*Goals*
A. Copy out everything in the cathode ray passage from "Thomson believed that" down to "time in 1905.".
B. In the cathode ray passage, what word did Thomson first choose for the particle instead of calling it an electron?

*Quoted passage*
The conduction of electricity through a near vacuum appeared to produce a kind of “ray”, lighting up the inside of the tube. The cathode rays appeared to be like light, and thus some physicists concluded that they were wave but other evidence proofed that the rays were in fact material in nature. During 1894 to 1897, Thomson was investigated the phenomenon of cathode ray, which had been discovered in 1858 (Ne’eman& Kirsh, 1997). In 1897, he made a significant discovery that the “rays” were indeed built up of particles and that they were the constituents of all atom.

Thomson believed that his experimental evidence, by electromagnetic deflection and measuring the kinetic energy of the ray, had proven it. In the first, he did not initially call it electron, but chose the word “corpuscle” to emphasize the material nature of the particle. Thomson had found the new particle was very much matter, and he believed that it was the fundamental form of matter in atoms (Hamblin, 2005). Moreover, Albert Einstein introduced his special theory of relativity, which fundamentally changed our concepts of space and time in 1905.

*Excerpted data*
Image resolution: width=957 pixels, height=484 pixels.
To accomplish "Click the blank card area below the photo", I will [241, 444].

--

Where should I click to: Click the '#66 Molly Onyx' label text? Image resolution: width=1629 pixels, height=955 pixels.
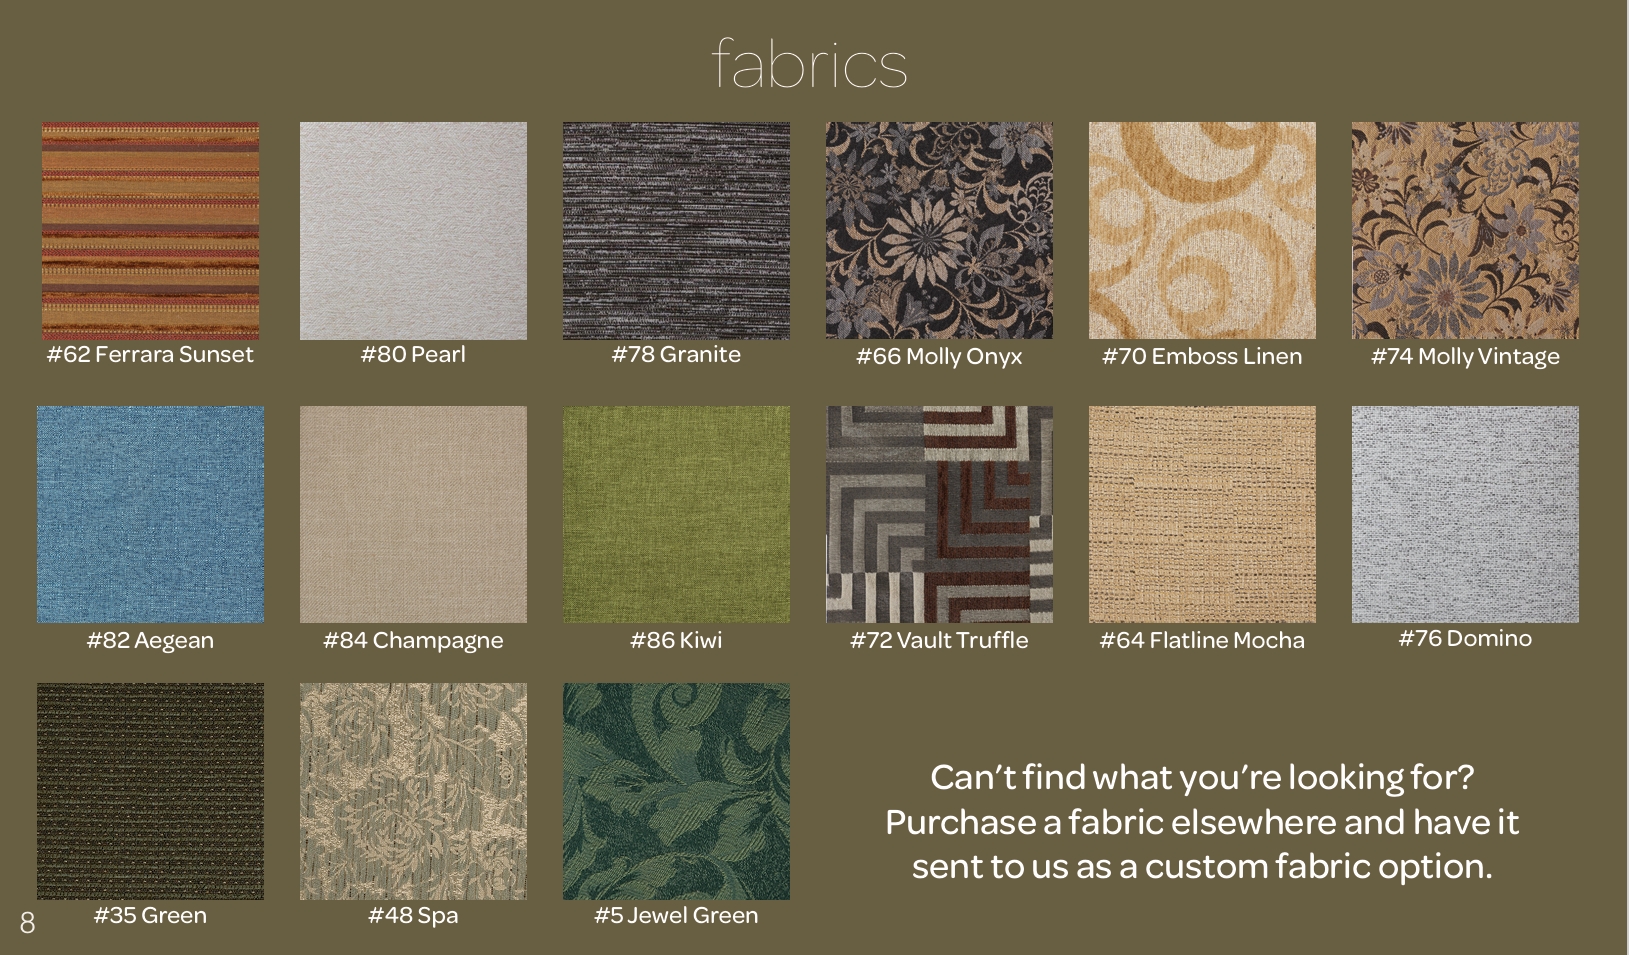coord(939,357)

*Per-task answers*
A.
Thomson believed that his experimental evidence, by electromagnetic deflection and measuring the kinetic energy of the ray, had proven it. In the first, he did not initially call it electron, but chose the word “corpuscle” to emphasize the material nature of the particle. Thomson had found the new particle was very much matter, and he believed that it was the fundamental form of matter in atoms (Hamblin, 2005). Moreover, Albert Einstein introduced his special theory of relativity, which fundamentally changed our concepts of space and time in 1905.

B. "Corpuscle."